▶ [Do this]:
Lay out the lines below as a Markdown table with the columns Row and Line. Give each line its own row with its row number, and leave out the blank lines.

—————

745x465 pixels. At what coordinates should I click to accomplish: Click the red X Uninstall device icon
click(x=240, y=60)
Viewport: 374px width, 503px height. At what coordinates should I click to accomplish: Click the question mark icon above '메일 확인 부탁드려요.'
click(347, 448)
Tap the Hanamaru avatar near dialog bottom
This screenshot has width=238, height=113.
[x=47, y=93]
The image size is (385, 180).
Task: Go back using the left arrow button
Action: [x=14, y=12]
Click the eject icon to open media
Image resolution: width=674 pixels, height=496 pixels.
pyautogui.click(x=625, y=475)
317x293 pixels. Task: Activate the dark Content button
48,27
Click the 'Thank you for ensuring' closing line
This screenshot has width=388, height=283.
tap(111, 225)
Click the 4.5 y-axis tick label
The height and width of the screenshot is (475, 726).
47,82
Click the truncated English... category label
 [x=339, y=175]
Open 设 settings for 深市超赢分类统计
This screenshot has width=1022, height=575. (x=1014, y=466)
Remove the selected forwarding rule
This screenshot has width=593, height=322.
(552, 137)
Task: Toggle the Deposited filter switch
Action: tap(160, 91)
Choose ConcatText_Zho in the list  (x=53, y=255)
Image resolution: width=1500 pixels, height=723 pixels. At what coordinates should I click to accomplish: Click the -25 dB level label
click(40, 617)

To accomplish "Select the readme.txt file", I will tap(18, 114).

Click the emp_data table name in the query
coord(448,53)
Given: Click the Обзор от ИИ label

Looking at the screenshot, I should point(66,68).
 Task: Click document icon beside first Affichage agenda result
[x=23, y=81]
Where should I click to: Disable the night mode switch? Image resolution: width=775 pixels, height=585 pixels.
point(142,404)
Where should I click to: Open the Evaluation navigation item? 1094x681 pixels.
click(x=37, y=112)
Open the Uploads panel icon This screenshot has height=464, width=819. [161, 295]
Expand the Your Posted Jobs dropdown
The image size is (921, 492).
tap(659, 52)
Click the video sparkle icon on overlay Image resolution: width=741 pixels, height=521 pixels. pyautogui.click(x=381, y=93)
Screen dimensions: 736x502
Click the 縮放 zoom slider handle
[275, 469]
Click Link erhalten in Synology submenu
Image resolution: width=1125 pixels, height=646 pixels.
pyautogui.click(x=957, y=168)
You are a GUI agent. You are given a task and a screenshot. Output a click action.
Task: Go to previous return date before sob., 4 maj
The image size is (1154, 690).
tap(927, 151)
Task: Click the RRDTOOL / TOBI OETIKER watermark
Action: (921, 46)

—————

▶ [Output of the task]:
| Row | Line |
|---|---|
| 1 | 745x465 pixels. At what coordinates should I click to accomplish: Click the red X Uninstall device icon |
| 2 | click(x=240, y=60) |
| 3 | Viewport: 374px width, 503px height. At what coordinates should I click to accomplish: Click the question mark icon above '메일 확인 부탁드려요.' |
| 4 | click(347, 448) |
| 5 | Tap the Hanamaru avatar near dialog bottom |
| 6 | This screenshot has width=238, height=113. |
| 7 | [x=47, y=93] |
| 8 | The image size is (385, 180). |
| 9 | Task: Go back using the left arrow button |
| 10 | Action: [x=14, y=12] |
| 11 | Click the eject icon to open media |
| 12 | Image resolution: width=674 pixels, height=496 pixels. |
| 13 | pyautogui.click(x=625, y=475) |
| 14 | 317x293 pixels. Task: Activate the dark Content button |
| 15 | 48,27 |
| 16 | Click the 'Thank you for ensuring' closing line |
| 17 | This screenshot has width=388, height=283. |
| 18 | tap(111, 225) |
| 19 | Click the 4.5 y-axis tick label |
| 20 | The height and width of the screenshot is (475, 726). |
| 21 | 47,82 |
| 22 | Click the truncated English... category label |
| 23 |  [x=339, y=175] |
| 24 | Open 设 settings for 深市超赢分类统计 |
| 25 | This screenshot has width=1022, height=575. (x=1014, y=466) |
| 26 | Remove the selected forwarding rule |
| 27 | This screenshot has width=593, height=322. |
| 28 | (552, 137) |
| 29 | Task: Toggle the Deposited filter switch |
| 30 | Action: tap(160, 91) |
| 31 | Choose ConcatText_Zho in the list  (x=53, y=255) |
| 32 | Image resolution: width=1500 pixels, height=723 pixels. At what coordinates should I click to accomplish: Click the -25 dB level label |
| 33 | click(40, 617) |
| 34 | To accomplish "Select the readme.txt file", I will tap(18, 114). |
| 35 | Click the emp_data table name in the query |
| 36 | coord(448,53) |
| 37 | Given: Click the Обзор от ИИ label |
| 38 | Looking at the screenshot, I should point(66,68). |
| 39 |  Task: Click document icon beside first Affichage agenda result |
| 40 | [x=23, y=81] |
| 41 | Where should I click to: Disable the night mode switch? Image resolution: width=775 pixels, height=585 pixels. |
| 42 | point(142,404) |
| 43 | Where should I click to: Open the Evaluation navigation item? 1094x681 pixels. |
| 44 | click(x=37, y=112) |
| 45 | Open the Uploads panel icon This screenshot has height=464, width=819. [161, 295] |
| 46 | Expand the Your Posted Jobs dropdown |
| 47 | The image size is (921, 492). |
| 48 | tap(659, 52) |
| 49 | Click the video sparkle icon on overlay Image resolution: width=741 pixels, height=521 pixels. pyautogui.click(x=381, y=93) |
| 50 | Screen dimensions: 736x502 |
| 51 | Click the 縮放 zoom slider handle |
| 52 | [275, 469] |
| 53 | Click Link erhalten in Synology submenu |
| 54 | Image resolution: width=1125 pixels, height=646 pixels. |
| 55 | pyautogui.click(x=957, y=168) |
| 56 | You are a GUI agent. You are given a task and a screenshot. Output a click action. |
| 57 | Task: Go to previous return date before sob., 4 maj |
| 58 | The image size is (1154, 690). |
| 59 | tap(927, 151) |
| 60 | Task: Click the RRDTOOL / TOBI OETIKER watermark |
| 61 | Action: (921, 46) |